Plaque Honoring Robert E. Lee’s Horse Removed At Washington & Lee University

Washington & Lee University, initially named Augusta Academy, then Liberty Hall Academy before being renamed for America’s first president George Washington and Confederate General Robert E. Lee, has removed the plaque honoring Lee’s famed steed Traveller.

The plaque was mounted over Traveller’s gravesite outside Lee Chapel, which is a National Historic Landmark. It read, “The last home of Traveller. Through war and peace the faithful, devoted and beloved horse of General Robert Lee. Placed by the Virginia Division, United Daughters of the Confederacy.” Last month, the university removed plaques from the room where Lee took his oath of office when he was inaugurated as president of the school in 1865 and his office from 1865-68.

"and the horse you rode in on." It appears that Washington and Lee University is not only cancelling Lee but even his horse. https://t.co/CyWXu5uhzy Traveler was originally put down for untreatable tetanus but will now be put down again by equally untreatable cancel culture.

— Jonathan Turley (@JonathanTurley) August 8, 2023

“Traveller was a beloved part of the campus story,” Kamron Spivey, president of Students for Historical Preservation, told The College Fix. “People like to hear tales about animals because they do no wrong. That is how Traveller has been immortalized in campus history. He was a faithful horse whose beauty and loyalty Robert E. Lee said would inspire poets. Until this month, very few people seemed bothered by the horse.”

“Due to a misappreciation of Lee’s contributions and positive legacy as an educator, university officials think any reference to the man is detracting from student enrollment. Rather than confront the issue directly, they are trying to secretly hide their history from the world,” Spivey continued. “The university should keep the original markers. If the goal is to contextualize a historic site, there is no better place than the original location they were erected.”

Augusta Academy was founded in 1749 and moved several times before being renamed Liberty Hall Academy in 1776 as a tribute to the American revolutionaries. By 1796 the school was having financial trouble; U.S. President George Washington donated 100 shares of James River Canal Company stock — a huge donation at the time — which he had received as a gift from the Virginia General Assembly for recognition of his service to Virginia. It still contributes to the university’s operating budget.

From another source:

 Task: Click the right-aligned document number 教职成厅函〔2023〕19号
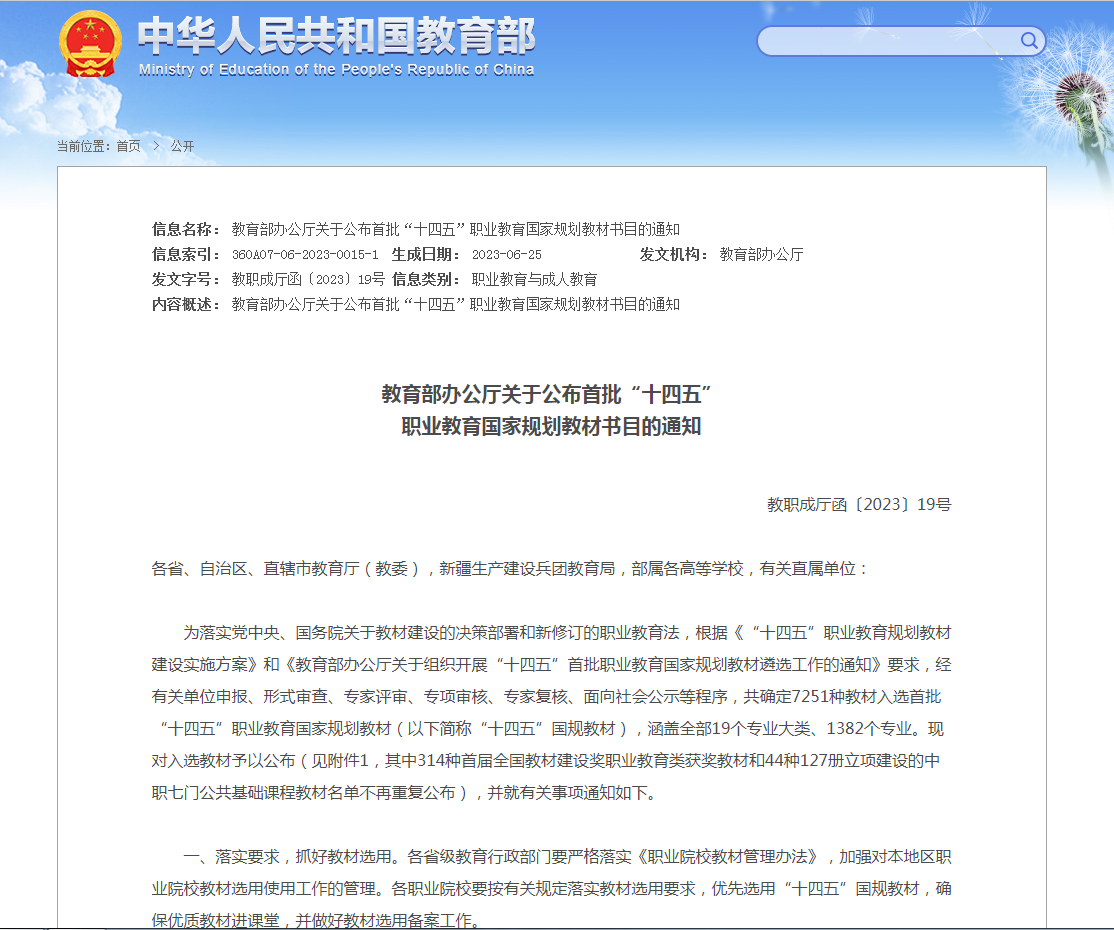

The grateful trustees changed the name of the institution to Washington Academy. Washington responded, “To promote Literature in this rising Empire, and to encourage the Arts, have ever been among the warmest wishes of my heart.” In 1813, Washington Academy became Washington College.

Four months after Lee surrendered to Ulysses S. Grant at Appomattox, the Washington College board of trustees invited Lee to become president of the college. Over the next five years, Lee “incorporated the local law school; instituted undergraduate courses in business and journalism; introduced modern languages and applied mathematics; and expanded offerings in the natural sciences,” the university’s website states, adding, “Lee also endorsed a lasting tradition of student self-governance, putting the students in charge of the honor system that the faculty had previously overseen.”

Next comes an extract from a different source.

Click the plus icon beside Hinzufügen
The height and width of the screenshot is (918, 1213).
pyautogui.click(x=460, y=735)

After his death in 1870, the faculty asked for the college to be renamed in Lee’s honor, thus creating Washington and Lee University.

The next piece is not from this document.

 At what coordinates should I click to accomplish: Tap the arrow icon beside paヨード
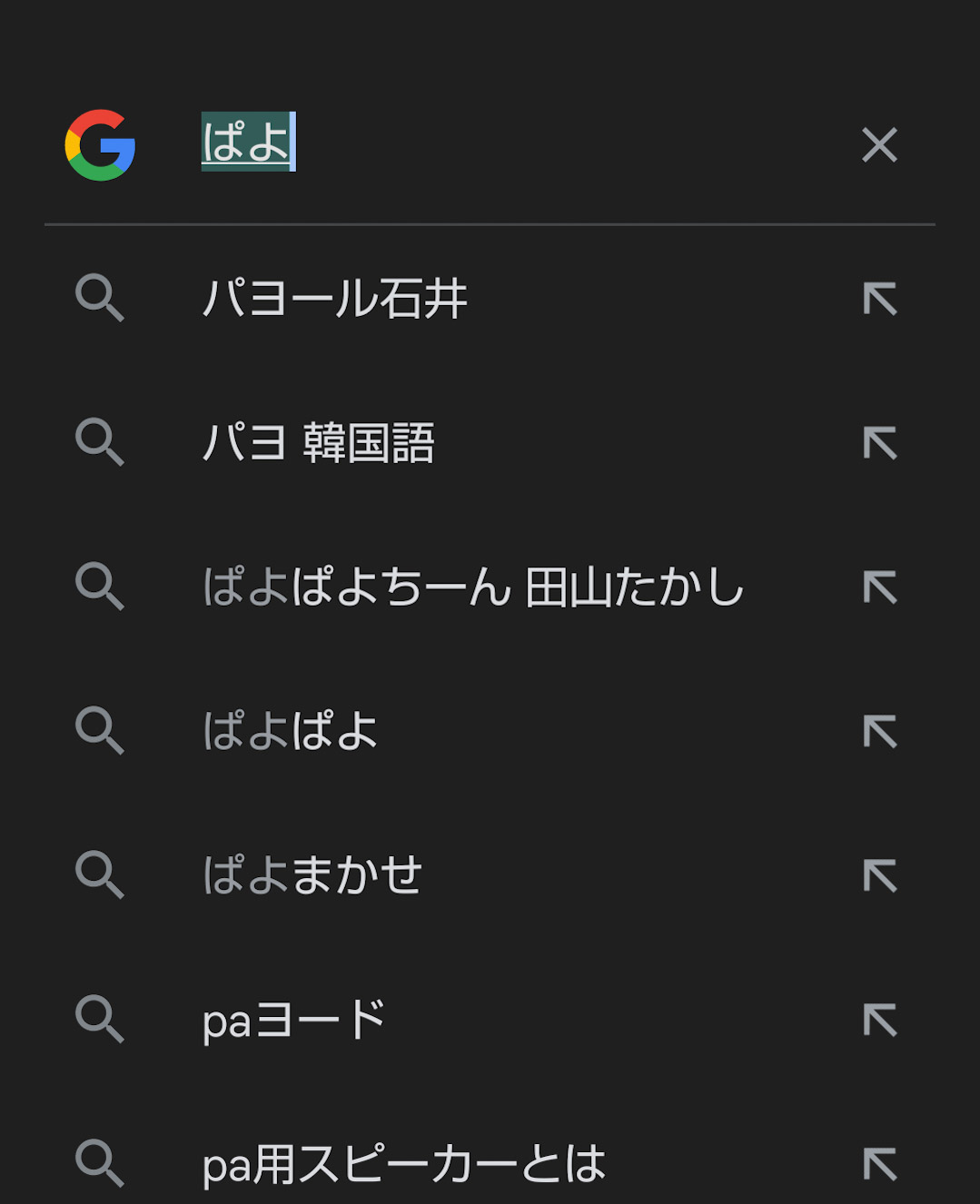[x=879, y=1020]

The University’s Board of Trustees wrote in 2021, “Our community holds passionate and divergent opinions about our name. The association with our namesakes can be painful to those who continue to experience racism, especially to African Americans, and is seen by some as an impediment to our efforts to attract and support a diverse community. For others, our name is an appropriate recognition of the specific and significant contributions each man made directly to our institution.”